The IRU and ITF have reinforced their commitment to drive a just transition and improve the accessibility and attractiveness of the commercial driver profession with a Just Transition for Transport pledge.
The road transport industry must continue to prioritise building resilience and reducing emissions. The remaining challenge is to become carbon neutral by 2050 while maintaining economic prosperity and good working conditions.
On the eve of COP28, the International Road Transport Union (IRU) and the International Transport Workers’ Federation (ITF), respectively representing over 3.5 million road transport operators and 18.5 million transport workers, have pledged to continue driving a just transition in the road transport industry and improving the accessibility and attractiveness of the profession with eight specific actions.

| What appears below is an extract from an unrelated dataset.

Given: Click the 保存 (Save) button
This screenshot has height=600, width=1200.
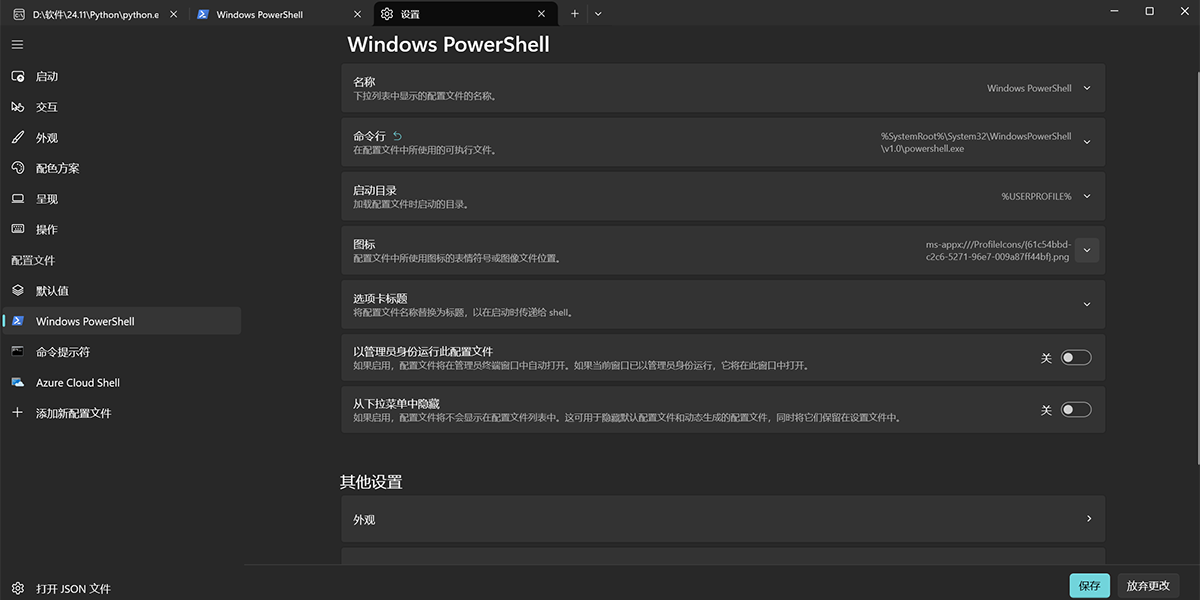Looking at the screenshot, I should [x=1088, y=585].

IRU Secretary General Umberto de Pretto said, “The industry is committed to achieving carbon neutrality by 2050 while continuing to provide great career opportunities to young people and effectively meeting demand for road transport services.”
“Transport operators and workers are co-designers of pragmatic solutions. Training, skilling and re-skilling will all play a crucial role within the just transition. We call on governments to join us in taking action and together creating a conducive environment for the road transport sector to efficiently and sustainably deliver on the Paris Agreement,” he added.

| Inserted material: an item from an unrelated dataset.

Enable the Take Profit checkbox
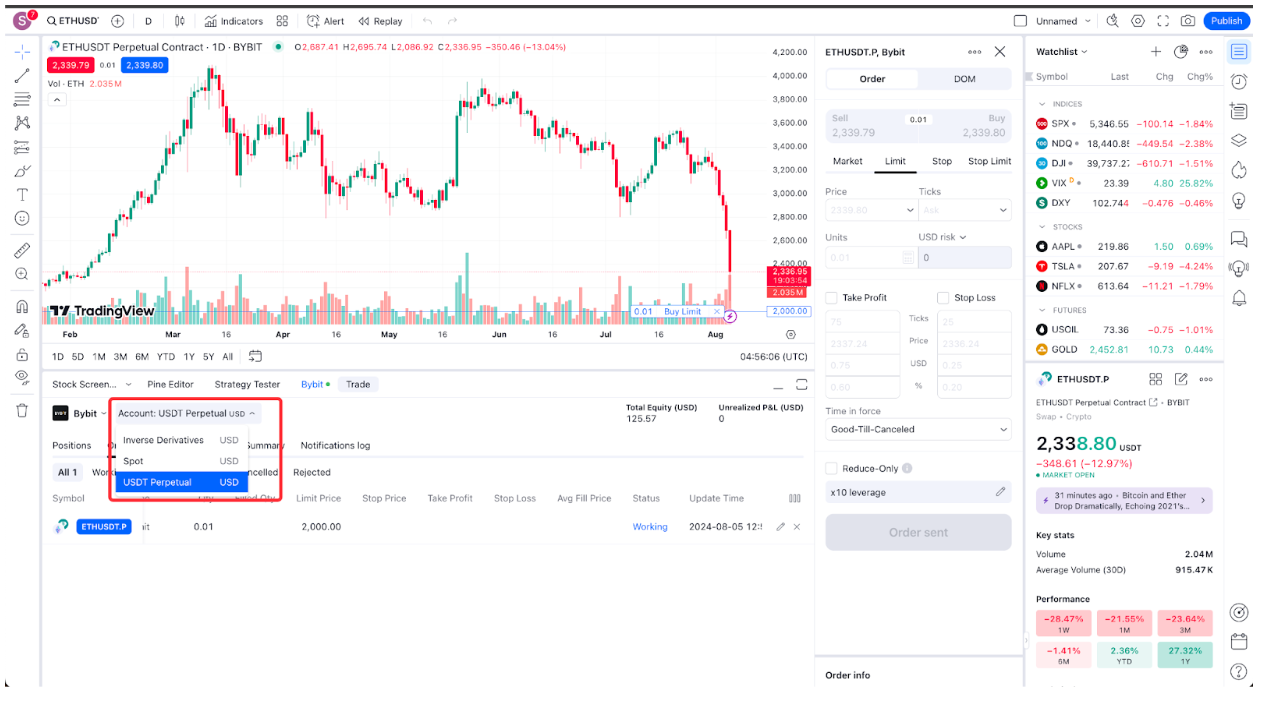Viewport: 1266px width, 702px height. point(831,298)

The IRU says it looks forward to continuing its longstanding partnership with the ITF and its affiliated trade unions to bring the pact to life, helping to meet the UN Sustainable Development Goals and the Paris Agreement.
ITF General Secretary Stephen Cotton said, “Transport workers globally are calling on governments to raise ambitions, ramp up investment in sustainable transport, and to deliver the plans we need across all transport sectors to secure our jobs, our climate and our future.”
“This pledge represents our joint recognition that a just transition in the road transport sector requires that workers and their unions at the centre of decision making, that all supply chain actors take responsibility for labour standards and emissions reductions, and that regulation keeps pace with emerging technology to decarbonise the industry.”
Cotton said that 80 per cent of people globally want increased investment in sustainable transport and called on governments to move from words to action and commit to constructive social dialogue with transport companies and unions at all levels to drive action and a just transition for the road transport workforce.